In eubacterial DNA replication initiation complex, two proteins of prime foci are DnaB helicase, a homohexameric motor protein which unwinds duplex DNA, and DnaG primase, a DNA dependent RNA polymerase which synthesizes oligonucleotide primers for DNA replication.In our study we have found the H. pylori DnaB helicase activity being stimulated by H. pylori DnaG primase, suggesting the presence of helicase-primase cohort at replication fork. We have reported the crystal structure of NTD of HpDnaB helicase at 2.2 A resolution. The structural details of NTD besides SPR studies suggest that the linker region between NTD and C-terminal helicase domain plays a vital role in physiological assembly of NTD dimers, and strong interaction with C-terminal domain (CTD) of primase. The sequence analysis of the linker region reveals that they should form four helix bundles.
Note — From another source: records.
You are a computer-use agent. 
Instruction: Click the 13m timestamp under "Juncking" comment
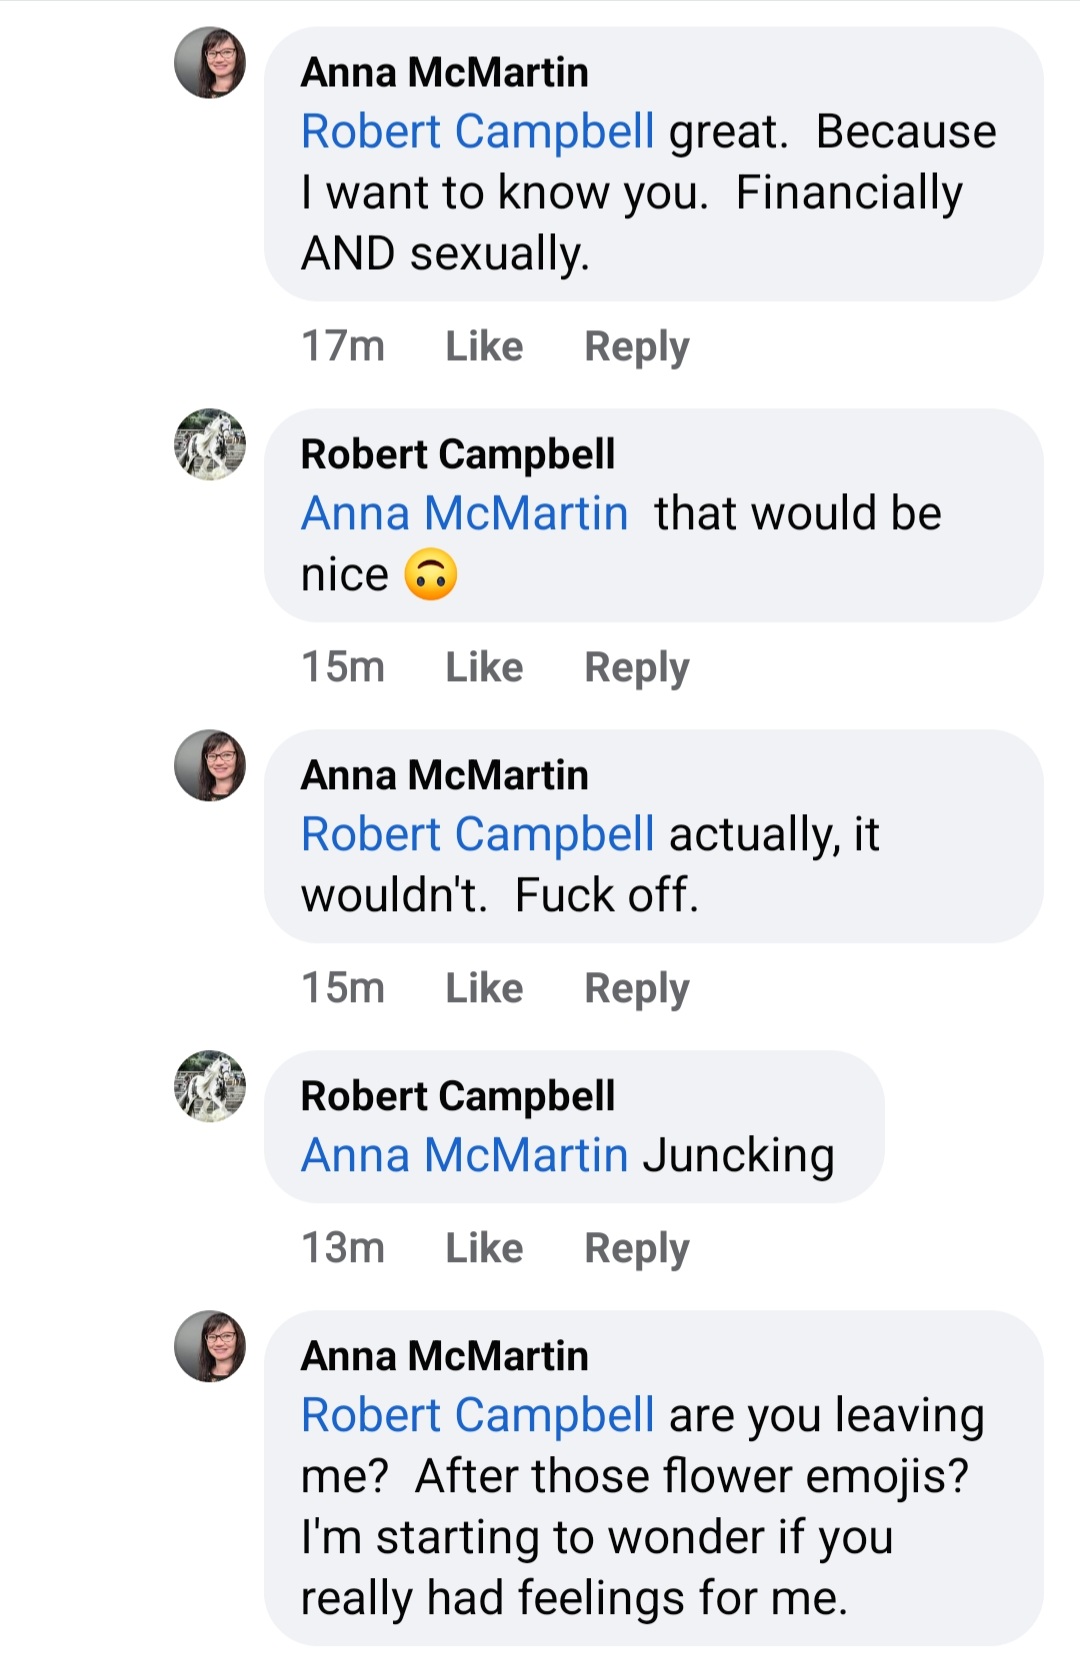point(343,1248)
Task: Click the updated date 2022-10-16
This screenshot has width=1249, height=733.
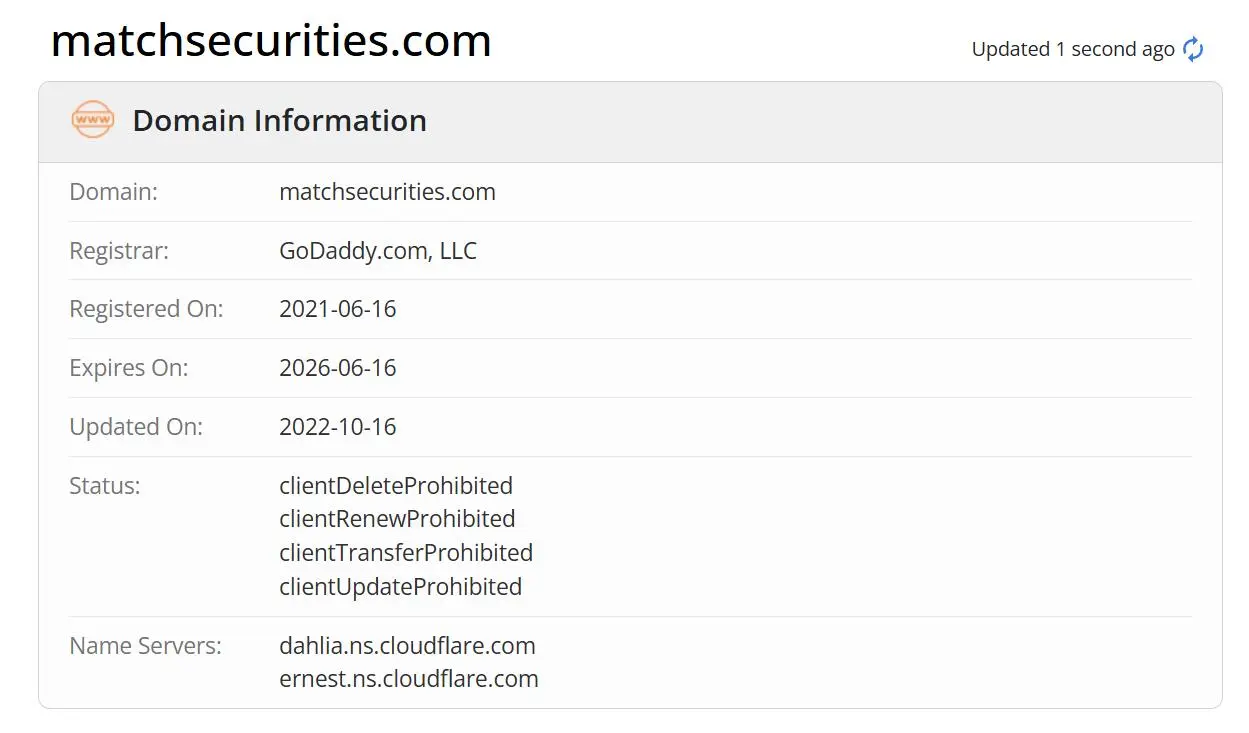Action: 338,427

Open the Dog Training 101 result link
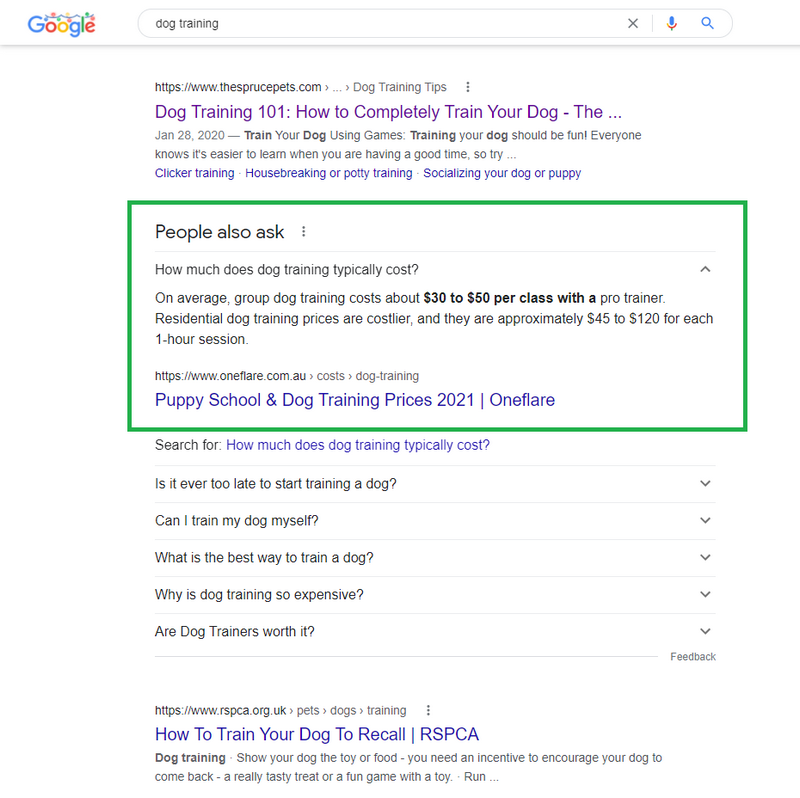[388, 112]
The surface charge distribution on the primase binding surface of NTD's of various helicases shows that the DnaB-DnaG interaction and stability of the complex appears to be charge dependent.Experimental phasing (SAD) was used to solve the crystal structure of HpDnaG primase CTD from 1.7 A diffraction data. The structure is helical in nature like the other two eubacterial DnaG primase CTD structures of Bacillus stearothermophilus and Escherichia coli. Structural comparison suggests that different orientation of helical hairpin in the DnaG primase CTD may play an important role in the regulation of primase activity.